## PROBLEM
Convert the lines below into a Markdown table with the columns "No." and "Text": one row per line, numbered in order, skipping blank lines. Leave the pictures out of the table.

## Target pointing data
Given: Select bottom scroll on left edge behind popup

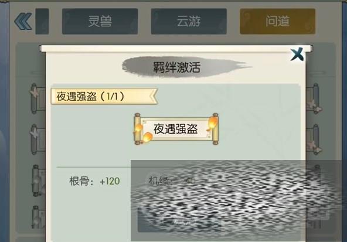Looking at the screenshot, I should coord(39,217).
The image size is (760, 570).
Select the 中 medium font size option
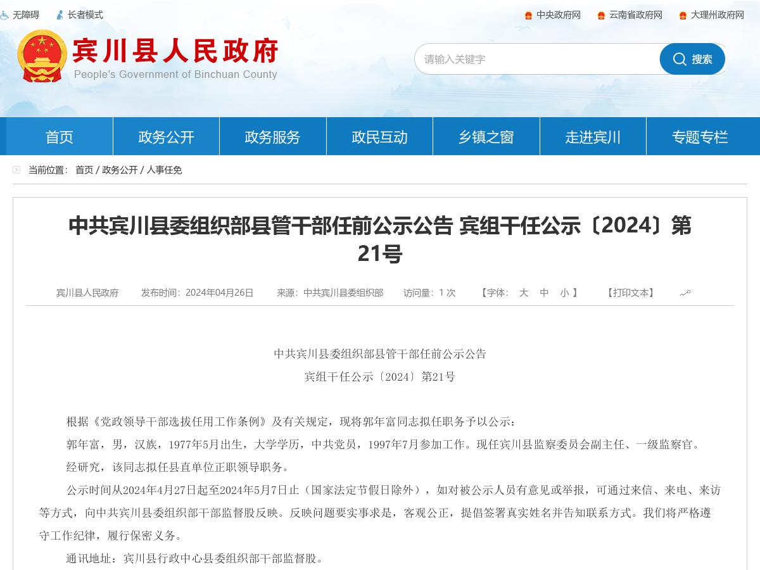[543, 293]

## TASK ANSWER
| No. | Text |
|---|---|
| 1 | Given: Select bottom scroll on left edge behind popup |
| 2 | Looking at the screenshot, I should coord(39,217). |
| 3 | The image size is (760, 570). |
| 4 | Select the 中 medium font size option |
| 5 | [543, 293] |